**Task description:** Quote in full, word for word, the excerpt below from the Lords debate on the "may" and "shall" amendments.

**Passage provided:**
────

I shall not continue at length, because, as I am sure the noble Lord, Lord Swinfen, will agree, the more detailed an amendment is, the easier it is to criticise it. No doubt he would like simply to debate the matter and for the Minister to respond as constructively as possible to his points. I admit that I am being entirely negative, but, then, I am not the Minister.

Lord Bassam of Brighton

This has been a very entertaining diversion. I shall start as I mean to go on: by being rather negative about this group of amendments, I am afraid. I do not speak in absolute terms because the amendments have a positive focus and I certainly understand why they have been tabled.

The first amendment tabled by the noble Lord, Lord Hodgson, is a "may" and "shall" amendment. When I first joined your Lordships' House I heard that argument and thought, "It is plain commonsense: of course the appropriate word is 'shall' rather than `may'". I have since heard the argument several times and it has always been explained that "may" actually means "shall" and that that is the way it rests. The noble Lord is right to anticipate that as part of my response. We do not see the need to change the wording because effectively "may" means "shall". To give absolute certainty, of course rules will be prepared, as I explained earlier. Those rules will make it clear that appellants will be able to appear in person rather than with legal representation. The tribunal could not operate without procedural rules whether or not lawyers will play a major part in the proceedings.

The noble Lord, Lord Phillips, spoke with great enthusiasm for keeping lawyers out of the business, as lawyers often do. I share that enthusiasm. I must be careful in what I say, as I live with a lawyer and occasionally I have to be subject to her obfuscation over the breakfast table and at suppertime. I certainly understand what the noble Lord is saying.

────

**Raw data:**
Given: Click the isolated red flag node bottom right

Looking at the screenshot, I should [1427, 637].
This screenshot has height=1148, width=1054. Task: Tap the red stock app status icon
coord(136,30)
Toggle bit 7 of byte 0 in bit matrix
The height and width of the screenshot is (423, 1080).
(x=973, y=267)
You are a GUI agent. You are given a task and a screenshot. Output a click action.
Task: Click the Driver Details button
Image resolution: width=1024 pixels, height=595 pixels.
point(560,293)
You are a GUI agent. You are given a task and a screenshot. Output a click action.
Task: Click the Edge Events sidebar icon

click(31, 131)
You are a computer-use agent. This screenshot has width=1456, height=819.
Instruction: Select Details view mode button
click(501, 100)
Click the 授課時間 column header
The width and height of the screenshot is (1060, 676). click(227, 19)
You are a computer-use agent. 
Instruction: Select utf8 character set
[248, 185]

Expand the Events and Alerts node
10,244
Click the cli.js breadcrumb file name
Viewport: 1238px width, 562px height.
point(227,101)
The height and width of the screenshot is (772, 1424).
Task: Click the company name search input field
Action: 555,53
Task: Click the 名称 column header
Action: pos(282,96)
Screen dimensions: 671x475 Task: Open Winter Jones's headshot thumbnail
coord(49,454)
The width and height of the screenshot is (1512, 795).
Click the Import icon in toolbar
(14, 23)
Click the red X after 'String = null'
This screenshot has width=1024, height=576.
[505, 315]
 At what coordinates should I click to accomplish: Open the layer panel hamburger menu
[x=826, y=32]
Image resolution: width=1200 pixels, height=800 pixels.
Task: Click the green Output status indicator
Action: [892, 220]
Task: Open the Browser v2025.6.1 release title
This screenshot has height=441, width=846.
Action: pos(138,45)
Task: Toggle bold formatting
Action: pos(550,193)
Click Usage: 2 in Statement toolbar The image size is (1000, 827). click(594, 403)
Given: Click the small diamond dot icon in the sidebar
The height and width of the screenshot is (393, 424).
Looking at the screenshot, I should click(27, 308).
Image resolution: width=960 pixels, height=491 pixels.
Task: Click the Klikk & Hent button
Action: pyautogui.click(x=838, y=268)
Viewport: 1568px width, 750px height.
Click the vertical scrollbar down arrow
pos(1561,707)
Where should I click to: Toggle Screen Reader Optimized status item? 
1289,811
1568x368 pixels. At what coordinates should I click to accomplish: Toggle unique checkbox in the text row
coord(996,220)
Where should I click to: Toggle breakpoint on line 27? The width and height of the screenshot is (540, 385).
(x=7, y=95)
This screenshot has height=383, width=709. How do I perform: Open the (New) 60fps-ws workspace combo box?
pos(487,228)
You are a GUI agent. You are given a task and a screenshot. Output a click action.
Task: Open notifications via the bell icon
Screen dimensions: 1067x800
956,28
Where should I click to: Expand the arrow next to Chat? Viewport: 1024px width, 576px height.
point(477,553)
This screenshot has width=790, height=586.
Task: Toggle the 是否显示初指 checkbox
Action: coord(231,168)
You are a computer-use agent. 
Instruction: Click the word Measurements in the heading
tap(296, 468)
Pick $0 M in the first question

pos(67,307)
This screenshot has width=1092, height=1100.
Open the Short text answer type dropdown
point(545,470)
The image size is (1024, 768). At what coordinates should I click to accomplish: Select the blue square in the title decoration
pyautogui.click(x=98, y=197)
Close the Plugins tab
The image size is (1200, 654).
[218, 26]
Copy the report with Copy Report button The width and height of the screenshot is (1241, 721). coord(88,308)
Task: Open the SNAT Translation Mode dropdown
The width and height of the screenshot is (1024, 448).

────

**Full output:**
I shall not continue at length, because, as I am sure the noble Lord, Lord Swinfen, will agree, the more detailed an amendment is, the easier it is to criticise it. No doubt he would like simply to debate the matter and for the Minister to respond as constructively as possible to his points. I admit that I am being entirely negative, but, then, I am not the Minister.

Lord Bassam of Brighton

This has been a very entertaining diversion. I shall start as I mean to go on: by being rather negative about this group of amendments, I am afraid. I do not speak in absolute terms because the amendments have a positive focus and I certainly understand why they have been tabled.

The first amendment tabled by the noble Lord, Lord Hodgson, is a "may" and "shall" amendment. When I first joined your Lordships' House I heard that argument and thought, "It is plain commonsense: of course the appropriate word is 'shall' rather than `may'". I have since heard the argument several times and it has always been explained that "may" actually means "shall" and that that is the way it rests. The noble Lord is right to anticipate that as part of my response. We do not see the need to change the wording because effectively "may" means "shall". To give absolute certainty, of course rules will be prepared, as I explained earlier. Those rules will make it clear that appellants will be able to appear in person rather than with legal representation. The tribunal could not operate without procedural rules whether or not lawyers will play a major part in the proceedings.

The noble Lord, Lord Phillips, spoke with great enthusiasm for keeping lawyers out of the business, as lawyers often do. I share that enthusiasm. I must be careful in what I say, as I live with a lawyer and occasionally I have to be subject to her obfuscation over the breakfast table and at suppertime. I certainly understand what the noble Lord is saying.